大学入学前は、数学者になろうと思っていた
今回はまず、世にあまたある職業の一つとしての「経済学者」、この業界のキャリアについて、僕自身を例に書いてみたい(遅ればせながらの自己紹介ということにもなる。読者のみなさんに興味がある話ではないかもしれないけれど……)。同業者や学生さんからは、学者になった経緯を聞かれることも時々あるので、影響を受けた本や人物、もしかしたら参考になるかもしれないことを併せて。
そして次に、いま実際に行われている研究の紹介から、経済学のちょっと意外な一面をお伝えすることもできればと思う。最後までお付き合いいただけたら嬉しい。
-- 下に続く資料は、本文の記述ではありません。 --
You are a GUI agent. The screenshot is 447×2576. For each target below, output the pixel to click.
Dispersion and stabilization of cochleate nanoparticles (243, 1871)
僕は大学で教育や研究をする経済学者だ。初めて経済学を勉強したのは、東京大学経済学部でのこと、卒業後2003年にアメリカのハーバード大学大学院に進学し、5年後の2008年に大学院を卒業、2009年まで1年間イェール大学でポスドク、そして2009年からはスタンフォード大学の教員をしている(うち2011~2012年の1年間は「研究休暇」という制度を利用してスタンフォードからお休みをいただきつつ、客員教員としてコロンビア大学にいた)。
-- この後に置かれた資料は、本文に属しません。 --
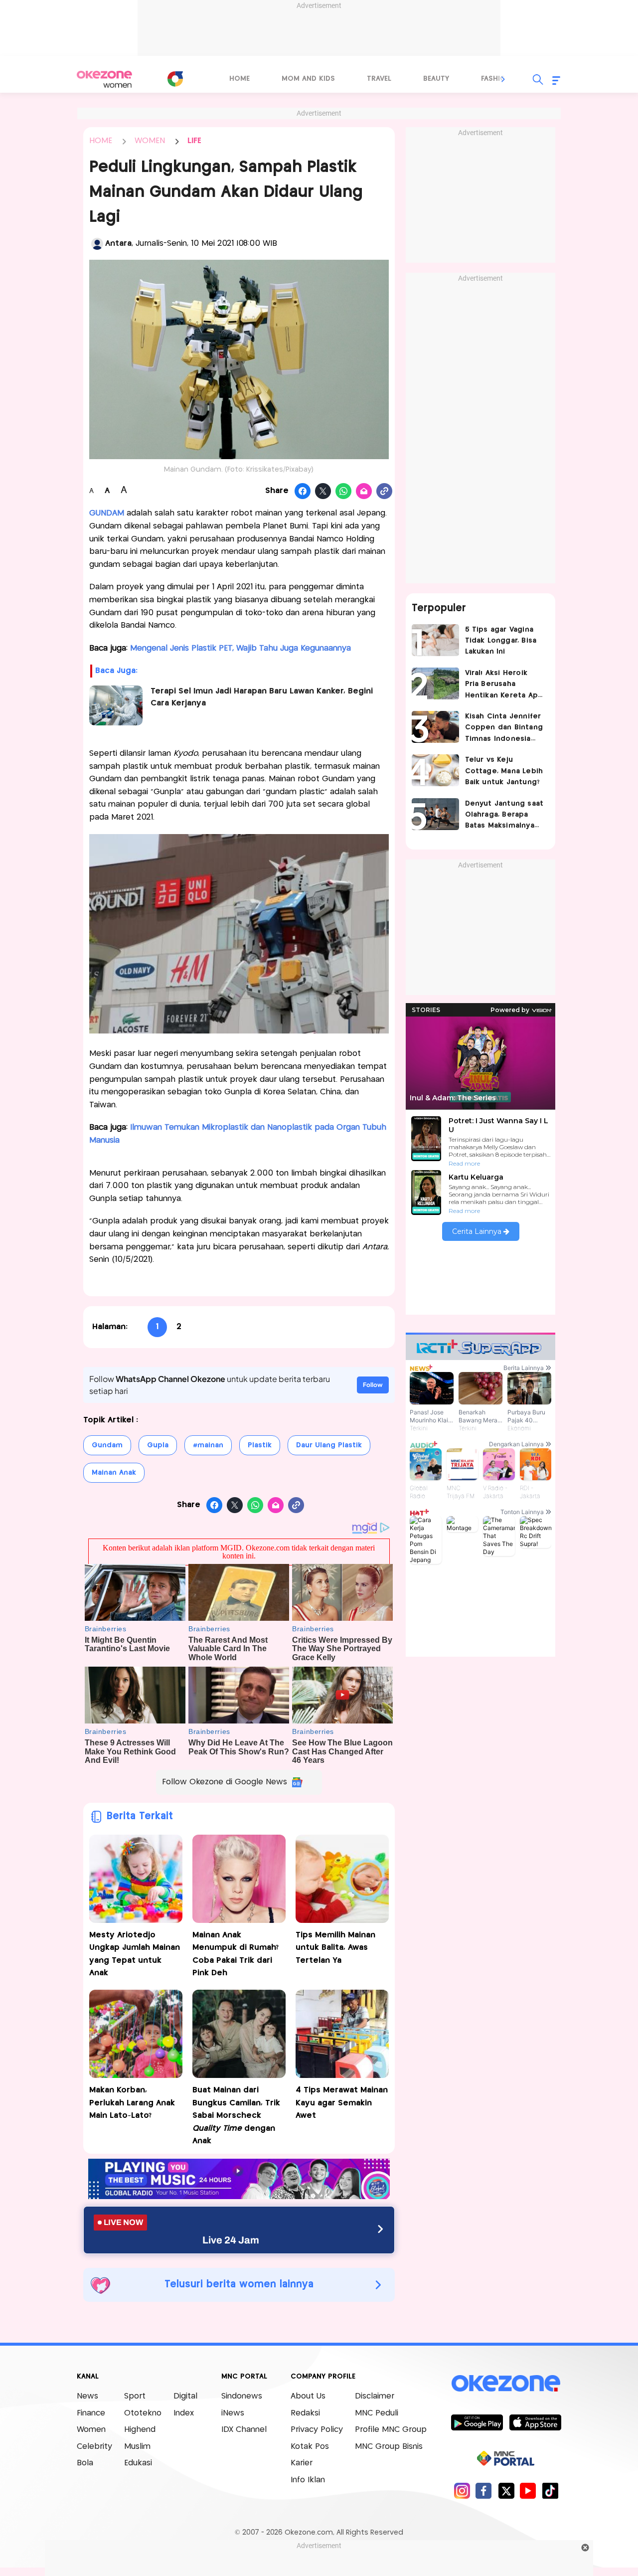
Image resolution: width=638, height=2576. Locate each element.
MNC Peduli (376, 2413)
大学のときにバイト、大学院のときにインターン(今はなくなってしまったが、Yahoo! Researchという民間の研究所だ)をしたことはあるが、それ以外にはいわゆる「社会人」を一度も経験せず、学者稼業をしていることになる。
なんて書くと、経済学の研究者を長いこと目指してきたのだろう、と思う方もいるかもしれないが、そんなことはなかった。
東大では入学時におおまかに6つのコース(文科1−3類、理科1−3類)に分かれて2年次途中に専攻を決定する。その中で、僕が入学したのは理科1類というコースだった。数学だとか物理だとか工学だとか、いかにも「理系っぽい」ことを専攻する学生を想定したコースだ。
入学前は、数学があまり得意でなかったにもかかわらず、数学者になりたいと思っていた。でも、その志望は大学に入ってみて変わった。